Passage given
NOw is the time to buy here in Las Vegas!!
I read this article in today's Review Journal. The luxury market is holding up. There are some great deals in the $1,000,000 price range. You can get these homes for 30-40% off. There are also wonderful deals in the under $300,000 price range. Buy these now and hold on to them for 3-5 years and you should be okay.
As mentioned in the article, there is a 3 acre plot in the guard gated community of the Ridges which is in Summerlin. The owner is building a 25,000 sq ft home for $27,000,000. It will be spectacular. Please call or email me for details.
Michael Shankman
Liberty Realty 702-498-3383
www.michaelsellsvegasrealestate.com
Here is a copy of the article from the Review Journal wrfitten by Hubble Smith
IN THE LAP OF LUXURY
Prices increase in high-end housing market while sales stay steady
BY HUBBLE SMITH
REVIEW-JOURNAL
Luxury homes in Las Vegas have held their value in a declining housing market in which one in every 44 homes has entered some stage of foreclosure, a local appraiser said.
"I'm not so sure at $1 million, but at $1.5 million and up, it's stronger today than it has ever been in this city," Scott Dugan of R. Scott Dugan Appraisal said.
He rattled off two $17 million sales last year in Shadow Creek and MacDonald Ranch, a $12 million transaction in Queensridge, a $10 million penthouse purchased at Panorama Towers and a $9 million home closing at TPC Summerlin.
Before that, Dugan hadn't seen a sale at $9 million or $10 million since 1998 at Spanish Trail.
The average price for homes that sold at $1 million or more in 2007 was $1.87 million, up from $1.62 million in 2006, data from the Greater Las Vegas Association of Realtors show.
Price per square foot increased from $244 in 2003 to $344 last year. The highest-priced sale went from $4.2 million in 2003 to $17.4 million in 2007 for a 4.6-acre Shadow Creek estate.
"Even last year, when everything else wasn't doing well, the $1 million-plus homes were actually moving," said Christine McNaught, who founded Melia Realty Group in 1996 and merged with Windermere Real Estate this year. She did $30 million in mostly luxury home sales in 2007.
The mortgage credit crisis doesn't affect buyers in the luxury market as much as those in the lower and middle markets, said Ken Lowman, broker and owner of Luxury Homes of Las Vegas.
He sold four homes priced at more than $5 million in the past eight months, each of them for cash.
"These buyers don't seem to care about economic fluctuations," Lowman said. "They are very discriminating in their choice and expect near-perfection."

Short task A
In the article on Las Vegas luxury homes, what was the average price of homes that sold for $1 million or more in 2007?
Short task B
Carry on the article about the Las Vegas luxury housing market from the point where it stops.

Data segment
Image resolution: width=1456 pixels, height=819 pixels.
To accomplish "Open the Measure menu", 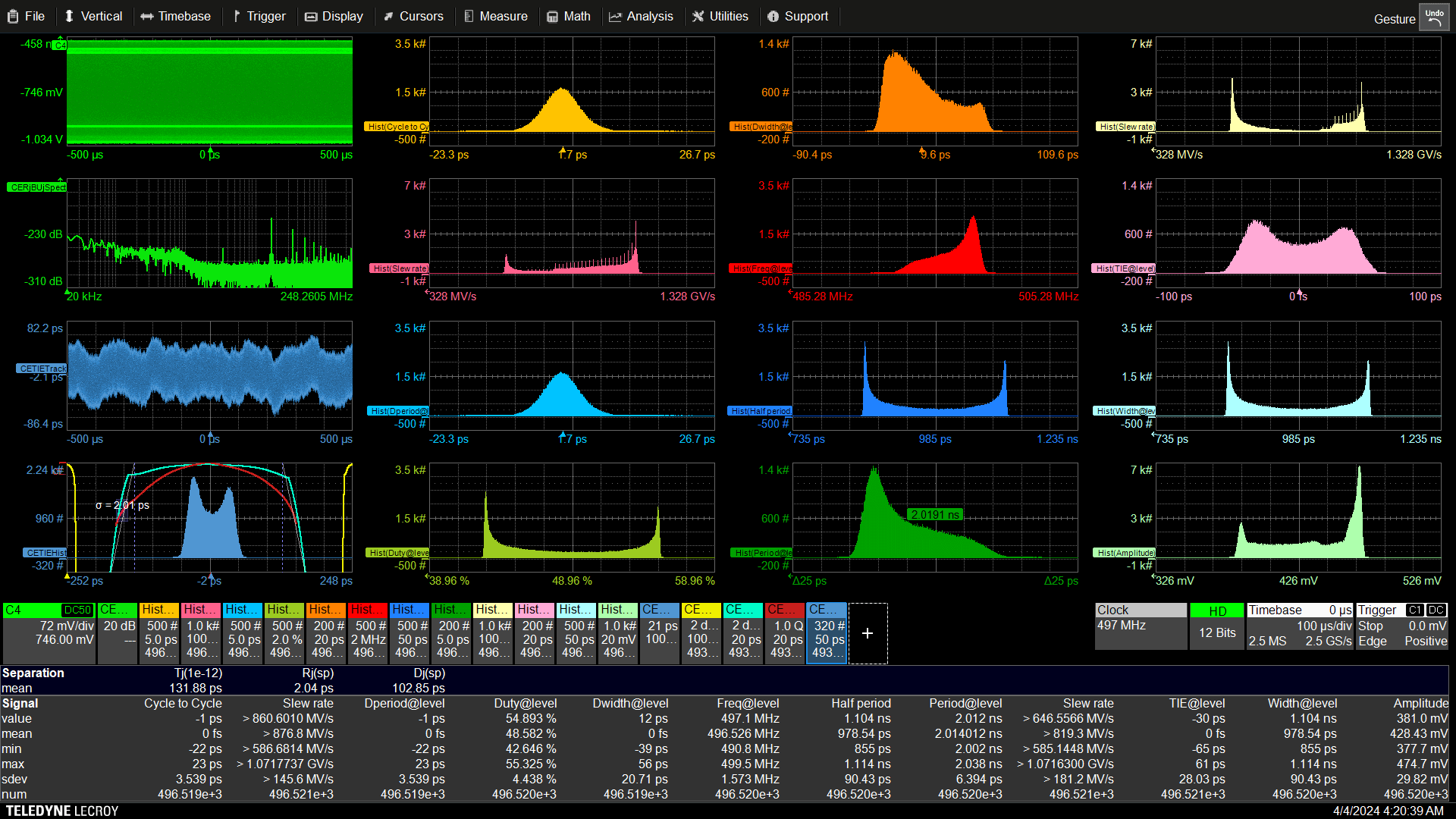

Task answer A
$1.87 million

Task answer B
Lowman brokered the sale of a $5.8 million home in The Ridges subdivision of Summerlin in 51 days.
Sales of $1 million homes in Las Vegas dropped to 413 in 2007, compared with 541 in 2006, the Realtors association reported. The number jumped from 158 in 2003 to 402 in 2004 and has remained above 400 each year.
The "ultraluxury market," or homes priced at more than $3 million, had 13 closings in the first quarter, compared with eight in the same quarter a year ago, Lowman said.
The luxury segment from $1 million to $3 million is not looking quite as good, he said. Sales dropped to 53 in the first quarter from 123 a year ago.
Homes that were valued at or near $1 million, including tract homes in upscale neighborhoods, have dropped back below the seven-figure threshold, resulting in fewer luxury sales, Lowman said.
Steve Hawks of ReMax Platinum said the luxury housing market is about to be butchered in the "million-dollar massacre."
He said so-called "jumbo loans" have all but dried up because of the massive amount of mortgage fraud that found Las Vegas at the center of an FBI investigation. Jumbo rates have increased by a point or two and the borrower has to put down 15 percent to 25 percent, Hawks said.
New research from TowerGroup, a Needham, Mass.-based research and consulting firm, predicts that losses from mortgage fraud will reach $2.5 billion in 2008 and that comparable losses will continue for several years.
Homes with artificially inflated values are now going into foreclosure or short sale, Hawks said.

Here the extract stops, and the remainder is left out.